The paper tackles the challenge of aligning Large Language Models with human preferences for automated theorem proving by introducing CuDIP, a curriculum learning-based Direct Preference Optimization method that constructs preference data using LLMs and existing theorem data, resulting in improved performance on MiniF2F and ProofNet datasets.
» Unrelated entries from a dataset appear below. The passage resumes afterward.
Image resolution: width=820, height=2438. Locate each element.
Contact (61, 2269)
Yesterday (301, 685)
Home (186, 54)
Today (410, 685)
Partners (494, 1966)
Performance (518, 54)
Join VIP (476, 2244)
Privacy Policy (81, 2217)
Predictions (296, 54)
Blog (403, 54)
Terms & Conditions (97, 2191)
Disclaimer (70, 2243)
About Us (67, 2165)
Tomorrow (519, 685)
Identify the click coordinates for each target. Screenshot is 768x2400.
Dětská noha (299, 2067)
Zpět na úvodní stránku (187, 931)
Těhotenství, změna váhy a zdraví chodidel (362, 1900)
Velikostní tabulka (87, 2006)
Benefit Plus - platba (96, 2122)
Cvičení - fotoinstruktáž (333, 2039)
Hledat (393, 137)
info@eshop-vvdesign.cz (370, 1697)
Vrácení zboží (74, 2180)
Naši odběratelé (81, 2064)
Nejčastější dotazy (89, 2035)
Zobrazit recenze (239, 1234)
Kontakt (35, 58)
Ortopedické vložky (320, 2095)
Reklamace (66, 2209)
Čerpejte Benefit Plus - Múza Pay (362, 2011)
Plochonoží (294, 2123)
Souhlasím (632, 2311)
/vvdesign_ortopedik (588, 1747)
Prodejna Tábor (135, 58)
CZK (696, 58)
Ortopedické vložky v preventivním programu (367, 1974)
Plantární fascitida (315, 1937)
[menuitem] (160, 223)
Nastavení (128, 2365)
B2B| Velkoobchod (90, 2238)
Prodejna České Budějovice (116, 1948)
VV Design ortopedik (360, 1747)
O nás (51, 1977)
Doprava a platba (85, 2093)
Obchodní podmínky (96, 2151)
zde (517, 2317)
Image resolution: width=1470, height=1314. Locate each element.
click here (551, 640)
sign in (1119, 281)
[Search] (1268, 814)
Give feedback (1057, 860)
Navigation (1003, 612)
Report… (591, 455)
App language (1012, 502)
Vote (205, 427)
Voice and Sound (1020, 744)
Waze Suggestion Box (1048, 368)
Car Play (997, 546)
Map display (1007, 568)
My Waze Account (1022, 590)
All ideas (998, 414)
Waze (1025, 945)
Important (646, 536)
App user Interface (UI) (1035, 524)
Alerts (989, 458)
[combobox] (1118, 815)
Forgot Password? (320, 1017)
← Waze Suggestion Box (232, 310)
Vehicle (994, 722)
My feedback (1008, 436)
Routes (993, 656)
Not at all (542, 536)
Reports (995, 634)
Automated theorem proving (ATP) is one of the most challenging mathematical reasoning tasks for Large Language Models (LLMs). Most existing LLM-based ATP methods rely on supervised fine-tuning, which results in a limited alignment between the theorem proving process and human preferences. Direct Preference Optimization (DPO), which aligns LLMs with human preferences, has shown positive effects for certain tasks. However, the lack of high-quality preference data for theorem proving presents a significant challenge. In this paper, we innovatively apply DPO to formal automated theorem proving and introduces a Curriculum Learning-based DPO Iterative Theorem Proving (CuDIP) method. Specifically, we propose a method for constructing preference data which utilizes LLMs and existing theorem proving data to enhance the diversity of the preference data while reducing the reliance on human preference annotations. We then integrate this preference data construction method with curriculum learning to iteratively fine-tune the theorem proving model through DPO. Experimental results on the MiniF2F and ProofNet datasets demonstrate the effectiveness of the proposed method.